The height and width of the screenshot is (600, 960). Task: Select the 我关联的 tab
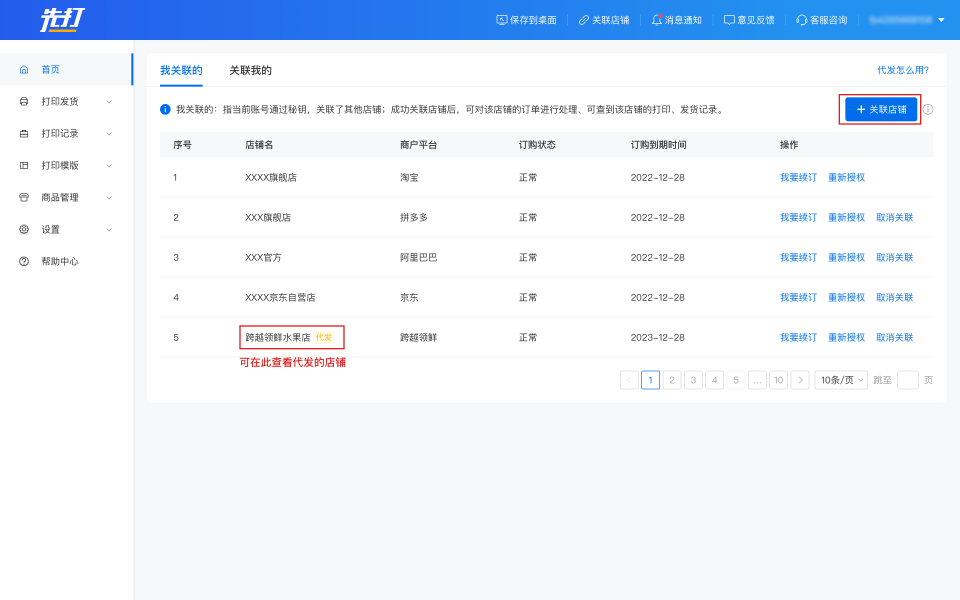pos(181,70)
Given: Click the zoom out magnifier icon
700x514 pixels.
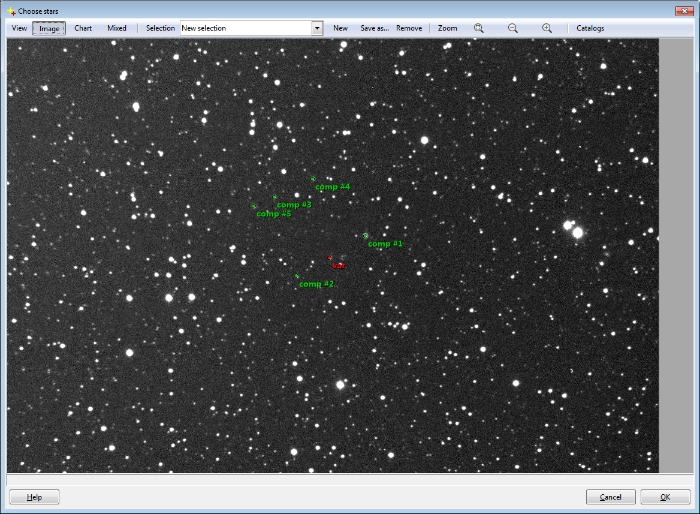Looking at the screenshot, I should [x=513, y=28].
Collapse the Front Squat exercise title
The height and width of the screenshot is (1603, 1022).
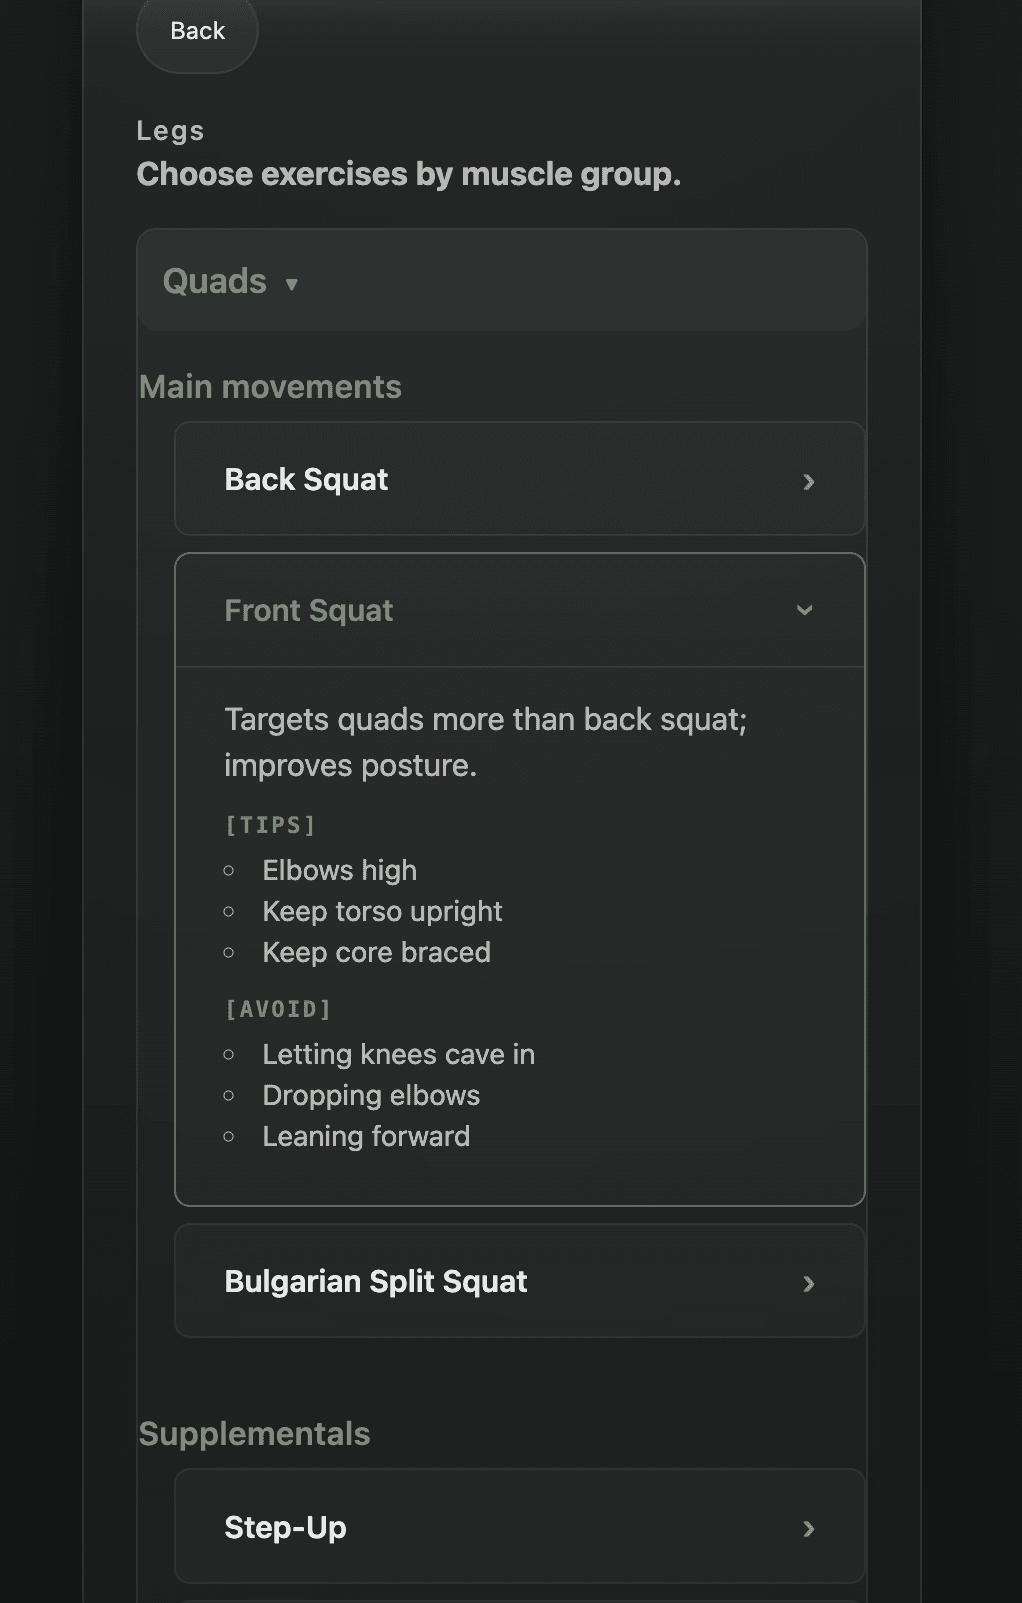[x=308, y=610]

ABOUT THIS EXERCISE -
Your reply should be the entries copied exactly, with all images omitted.

WRITTEN ANSWER -
The height and width of the screenshot is (600, 960). Task: Select the 我关联的 tab
pos(181,70)
Given: Click the zoom out magnifier icon
700x514 pixels.
Looking at the screenshot, I should [x=513, y=28].
Collapse the Front Squat exercise title
The height and width of the screenshot is (1603, 1022).
[x=308, y=610]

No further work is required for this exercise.